25. August, 2026

Politik

Nato-Generalsekretär Stoltenberg begrüßt deutsche Entscheidung zur Waffenfreigabe für die Ukraine

Nato-Generalsekretär Stoltenberg begrüßt deutsche Entscheidung zur Waffenfreigabe für die Ukraine

Nato-Generalsekretär Jens Stoltenberg hat die Entscheidung der Bundesregierung, der Ukraine den Einsatz von deutschen Waffen gegen militärische Ziele in Russland zu erlauben, ausdrücklich unterstützt. In einem Interview mit der Deutschen Presse-Agentur betonte der Norweger, dass die Ukraine ein Recht auf Selbstverteidigung habe.

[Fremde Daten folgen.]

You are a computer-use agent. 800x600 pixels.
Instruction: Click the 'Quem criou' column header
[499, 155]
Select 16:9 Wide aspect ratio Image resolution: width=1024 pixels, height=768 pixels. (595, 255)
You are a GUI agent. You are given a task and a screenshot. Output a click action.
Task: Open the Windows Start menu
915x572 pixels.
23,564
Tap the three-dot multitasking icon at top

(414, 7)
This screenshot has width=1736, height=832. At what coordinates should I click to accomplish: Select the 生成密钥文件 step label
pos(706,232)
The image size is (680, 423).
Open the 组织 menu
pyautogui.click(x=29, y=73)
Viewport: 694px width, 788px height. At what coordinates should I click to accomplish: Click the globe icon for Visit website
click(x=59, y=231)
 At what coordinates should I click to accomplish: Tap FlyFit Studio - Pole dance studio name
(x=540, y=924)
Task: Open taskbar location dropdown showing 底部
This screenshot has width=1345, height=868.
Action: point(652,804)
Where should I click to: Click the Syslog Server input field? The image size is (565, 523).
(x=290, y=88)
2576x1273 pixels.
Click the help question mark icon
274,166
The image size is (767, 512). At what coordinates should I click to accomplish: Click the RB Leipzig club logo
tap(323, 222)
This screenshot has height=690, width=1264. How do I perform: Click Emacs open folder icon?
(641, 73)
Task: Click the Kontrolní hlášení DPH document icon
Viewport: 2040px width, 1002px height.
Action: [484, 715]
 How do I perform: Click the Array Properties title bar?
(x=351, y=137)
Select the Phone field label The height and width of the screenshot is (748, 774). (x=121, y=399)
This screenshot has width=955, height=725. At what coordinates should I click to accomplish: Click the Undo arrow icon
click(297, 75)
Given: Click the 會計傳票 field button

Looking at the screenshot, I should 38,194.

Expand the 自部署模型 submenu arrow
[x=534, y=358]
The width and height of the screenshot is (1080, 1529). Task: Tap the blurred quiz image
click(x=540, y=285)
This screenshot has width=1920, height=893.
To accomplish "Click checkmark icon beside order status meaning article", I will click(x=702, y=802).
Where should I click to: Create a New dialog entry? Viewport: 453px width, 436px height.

Durch die Lockerung der Beschränkungen erhalte die Ukraine erweiterte Möglichkeiten, sich gegen die Aggressoren zu verteidigen. Dazu gehöre auch das legitime Recht, militärische Ziele innerhalb Russlands anzugreifen. Stoltenberg äußerte sich hierzu am Rande eines Treffens östlicher Nato-Staaten in Riga, Lettland.

Jüngst hatten mehrere Staaten, darunter Deutschland und die USA, der Ukraine die Erlaubnis erteilt, von ihnen gelieferte Waffen auch gegen Ziele auf russischem Territorium einzusetzen. Diese Maßnahme solle dazu dienen, Angriffe auf die Ukraine von russischem Boden aus zu verhindern. Auf die Frage, ob die Ukraine bereits westliche Waffen für solche Einsätze verwendet habe, konnte Stoltenberg keine operativen Details nennen. Grundsätzlich unterstütze er jedoch die gelockerten Beschränkungen, da dies der Ukraine die Wahrung ihres Selbstverteidigungsrechts erleichtere.

"Es ist sinnvoll, der Ukraine den Einsatz dieser Waffen zu gestatten, insbesondere gegen militärische Ziele in der Nähe der Ukraine", erklärte Stoltenberg. "Dies ist ein Angriffskrieg, sie verteidigen sich. Sich zu verteidigen ist keine Eskalation."

Seit über zwei Jahren wehrt sich die Ukraine gegen den russischen Angriffskrieg und ist bei militärischer Ausrüstung stark auf die Unterstützung der westlichen Staaten angewiesen.